To the Editor—We read with great interest the article by Magleby and colleagues entitled “Impact of SARS-CoV-2 Viral Load on Risk of Intubation and Mortality Among Hospitalized Patients with Coronavirus Disease 2019” [1]. This article adds to the growing body of work on using the polymerase chain reaction (PCR) cycle threshold (Ct)-value associated with severe acute respiratory syndrome coronavirus 2 (SARS-CoV-2) RNA detection in clinical specimens as a prognostic indicator and to establish criteria for active infection and transmissibility. Although we recognize the importance of studying laboratory results and their relevance to care of patients with coronavirus disease 2019 (COVID-19), we wish to inform your readers of potential caveats that must be considered when applying published findings regarding Ct-values to their own patients’ results.
1) Specimen collection method, specimen source, transport media type and volume, duration from specimen collection to analysis, and days from infection to specimen collection can all impact the amount of viral RNA that could be detectable by an assay, and these variables are reflected in the Ct values.
2) No quantitative SARS-CoV-2 assays have received Emergency Use Authorization (EUA) by the Food and Drug Administration (FDA). Additionally, no international, commutable standardized reference material is currently available, which would be needed for validation of quantitative assays that generate comparable results across manufacturers and laboratories. Although specimens with lower Ct-values generally have more viral RNA than specimens with higher Ct-values, the quantitation and precision associated with those differences in Ct-values have not been determined.
3) Only traditional real-time PCR assays produce a Ct-value. Some diagnostic assays used to detect SARS-CoV-2 RNA use isothermal amplification methods, which do not produce a Ct-value. Other PCR platforms use nested PCR, which is not designed for quantitative interpretation.

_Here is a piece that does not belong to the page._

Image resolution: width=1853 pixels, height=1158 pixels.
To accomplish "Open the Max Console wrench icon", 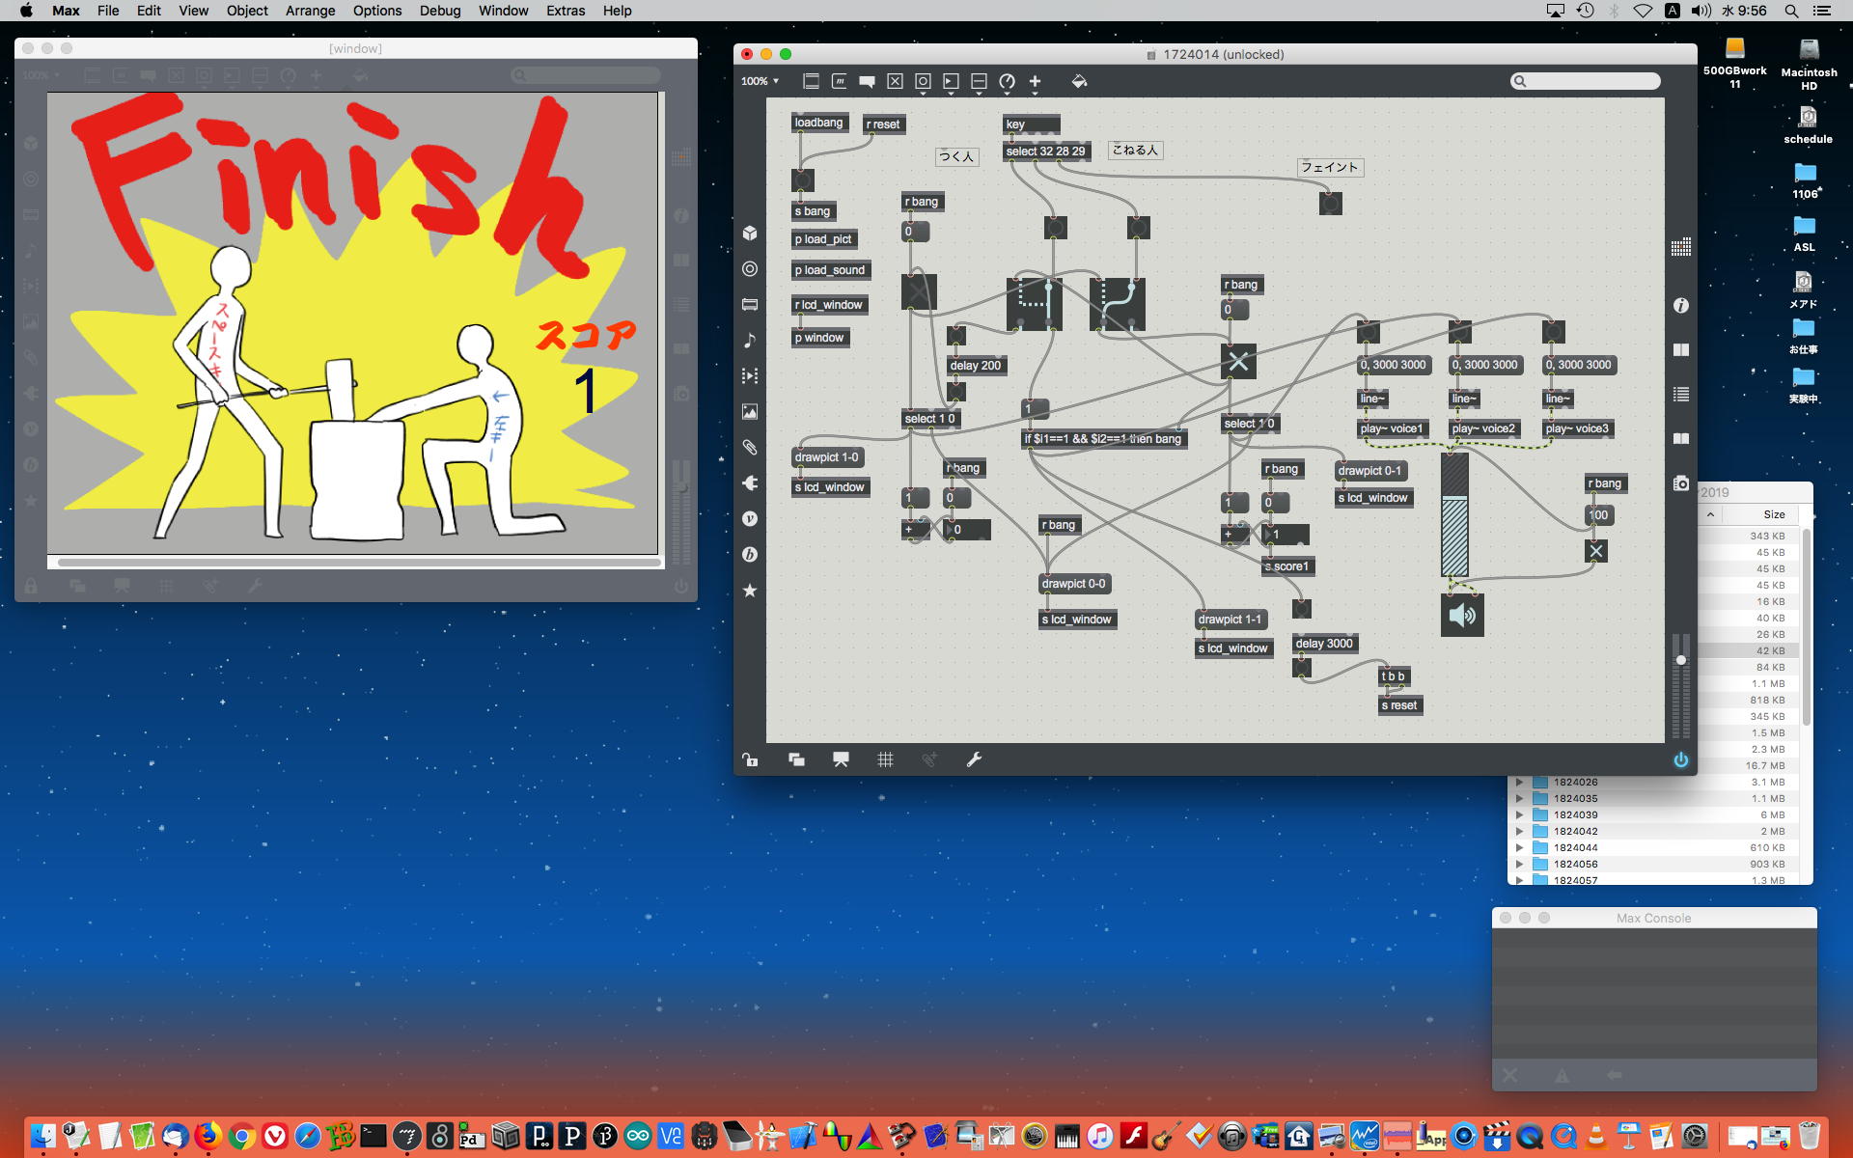I will click(974, 759).
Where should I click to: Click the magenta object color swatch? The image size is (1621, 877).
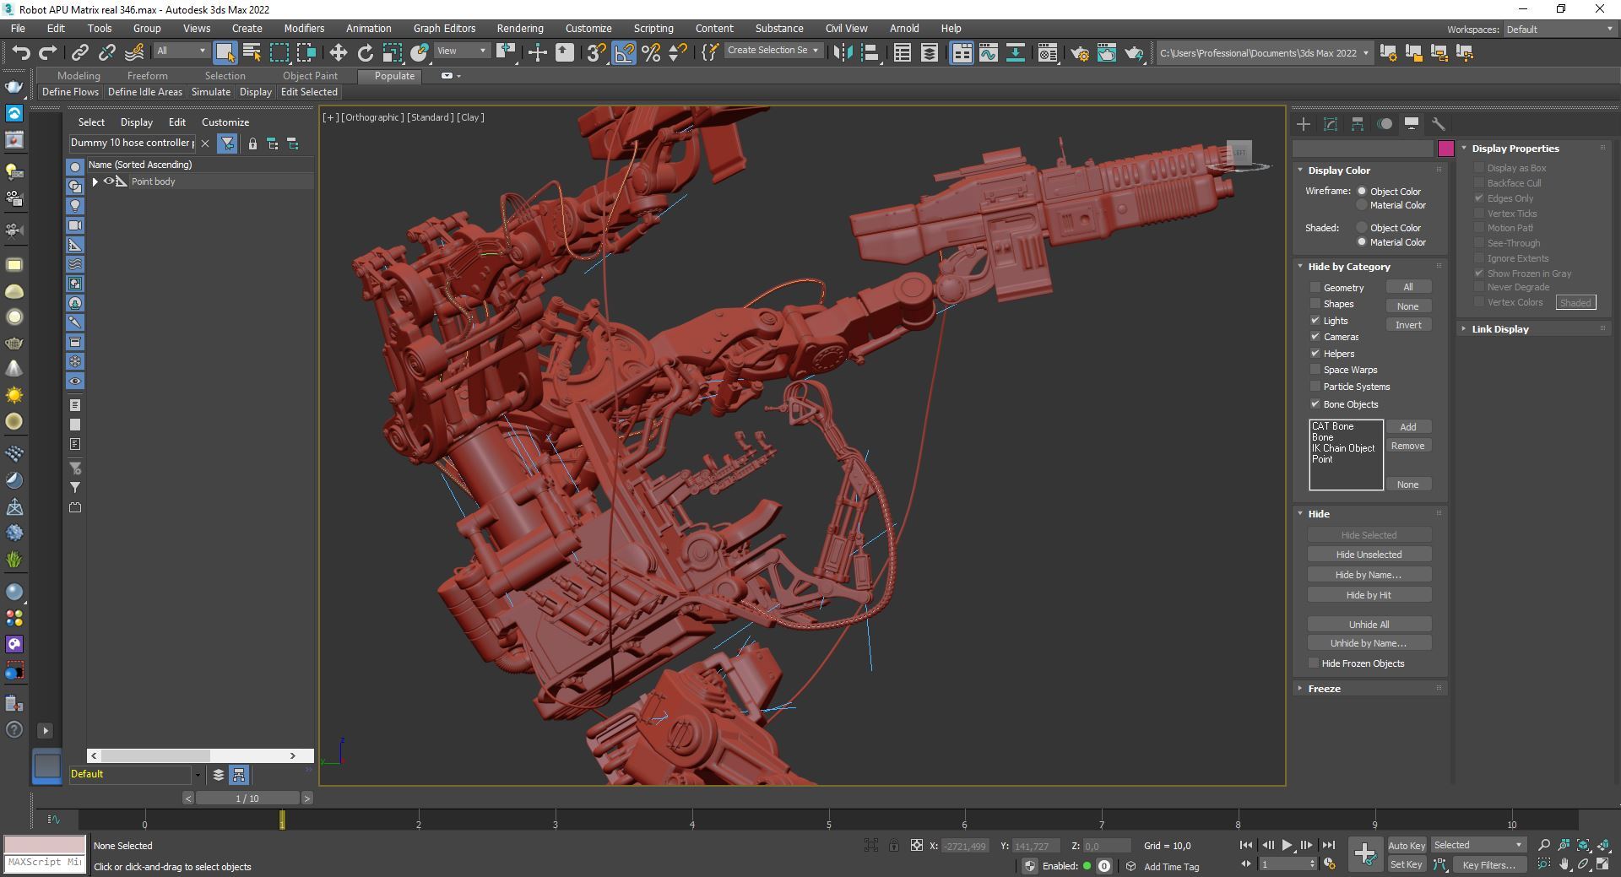[1446, 149]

4) Ct-values can vary significantly between and within methods. The College of American Pathologists (CAP) recently surveyed more than 700 laboratories using proficiency testing material produced from the same batch (Figure 1). The median Ct-values reported by the instruments for different FDA EUA methods varied by as much as 14 cycles. Within a single test performed on the same instrument, the difference in the median Ct-values for different targets was as high as 3.0 cycles. Finally, within a single gene target for a single method, up to 12.0 cycle differences were seen across all laboratories. The assay and gene target used by Magleby et al, ORF1a detected by the Roche cobas system, differed by approximately 6.0 cycles across all laboratories responding to the survey. Many clinical laboratories are using multiple tests that assess different gene targets for SARS-CoV-2 and are performing testing on different platforms. This adds to the potential variability of Ct-values produced by a single laboratory.
Ct values for gene targets and manufacturers for the same batch of testing material. Median Ct values (filled circles) and the range of Ct values from low to high (whiskers) are shown. The number of survey respondents using each method is indicated below the x-axis. Of note, the material used for the PT Survey did not contain all gene targets in use by commercial assays, and Ct values entered by laboratories under “Miscellaneous” were not incorporated into the data. Data from the users of the Cepheid GeneXpert and GeneXpert Xpress System were combined into a single category for the purposes of this visualization, as both systems employ the same test cartridge and there was likely misreporting between these 2 categories by survey participants. The Hologic category only includes values from the Panther Fusion SARS-CoV-2 assay, as the Hologic Aptima assay does not produce Ct values. Abbreviations: Ct, cycle threshold; PT, proficiency testing; SARS-CoV-2, severe acute respiratory syndrome coronavirus 2.
The ongoing shortage of commercial testing reagents presents a major obstacle to conducting large research studies comparing testing platforms. We thus believe that data from the CAP proficiency testing survey are extremely valuable in advancing our understanding of Ct-value commutability in SARS-CoV-2 molecular testing. If healthcare providers and researchers attempt to employ Ct-values as a component of their patient assessment, we caution them to consider the points described in this letter.
Notes
Acknowledgments. This Letter is submitted with approval from the College of American Pathologists.
Potential conflicts of interest. N. W. A. reports being on the Scientific Advisory Board of Diasorin Molecular; F. S. N. reports honoraria from Abbott Molecular; D. R. reports receiving research funding on novel antibacterial agents through Shionogi Inc., Tetraphase pharmaceuticals Inc., and VenatoRx pharmaceuticals; grants from BD, Roche, BioFire, and OpGen; Advisory Board for Luminex; and speaker fees for BD; R. C. S. reports honoraria from BioFire. All other authors report no potential conflicts. All authors have submitted the ICMJE Form for Disclosure of Potential Conflicts of Interest. Conflicts that the editors consider relevant to the content of the manuscript have been disclosed.